C'est ce moment-là que choisit Rafaël pour faire irruption dans la chambre, un panda en peluche entre les mains.

— Tu déconnes ? ricane Damian en avisant la peluche énorme dans les bras de mon frère.

— Explication : c'est de la part de Jay, mais comme il assume pas, c'est bibi qui s'y colle. Tiens, v'là ton panda.

Il le lui jette à la figure, rate sa cible ; c'est moi qui me mange la peluche en pleine figure.

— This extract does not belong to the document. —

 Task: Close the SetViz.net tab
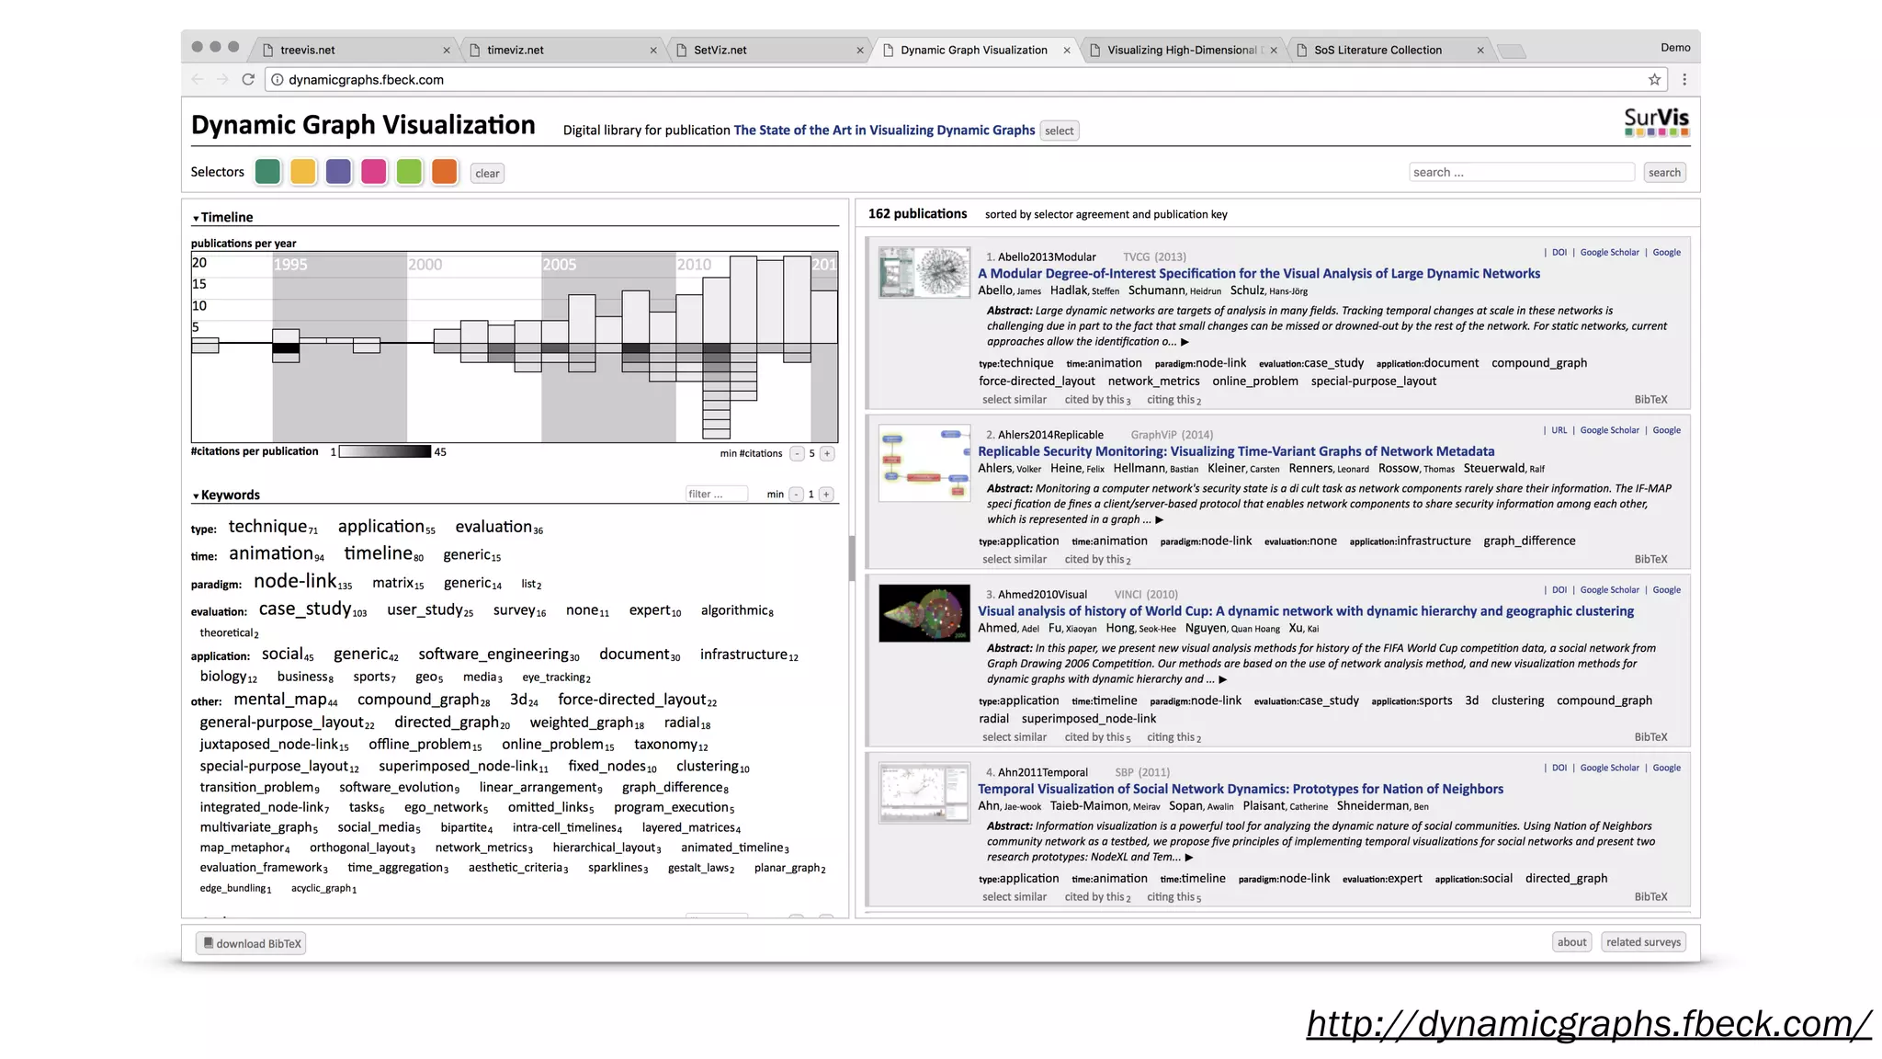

Je pouffe de rire, puis explose franchement, suivi de près par mon petit ami.

Ariana derrière mon frère hausse un sourcil ahuri, lui donne un coup dans l'épaule, et vient attraper ce pauvre panda qui, rejeté de tous, a fini au pied du lit.

— Pour une fois que Jay fait preuve d'humanité, quand même !

— J'ai une tête à aimer recevoir des pandas en peluche ?

— Tu as une tête à aimer recevoir des chatons en peluche, corrige t-elle avec amusement.

Damian peste, s'agite contre moi, m'écrase le bas ventre en se relevant.

Mes muscles se crispent à ce contact, je tente de l'ignorer, de calmer mes hormones, de penser à autre chose.

Là où il y a deux semaines, je ne me voyais pas franchir le pas, c'est désormais devenu une obsession. Et pourtant, dieu sait que ce n'est pas le moment de ramener ce sujet sur le tapis, pas après le traumatisme qui y est lié. Sauf que voilà, c'est comme ça : sa chaleur, son corps, tout me manque et m'attire terriblement. Et, l'inquiétude de ne jamais pouvoir le toucher comme je le voudrais me ravage de l'intérieur, me fait douter : quel monstre suis-je pour penser à cela alors qu'il a besoin de temps pour se remettre d'une blessure aussi profonde ?

Je ravale ma salive, me relève à mon tour, et vais me poster à côté de Rafaël, l'interroge du regard.

— Viens, me glisse t-il en désignant la porte du menton. Ils ont des choses à se dire.

Prévenant, je coule un regard à Damian, lui promets de revenir lui dire au revoir, et m'éclipse avec Rafaël dans le couloir de l'hôpital.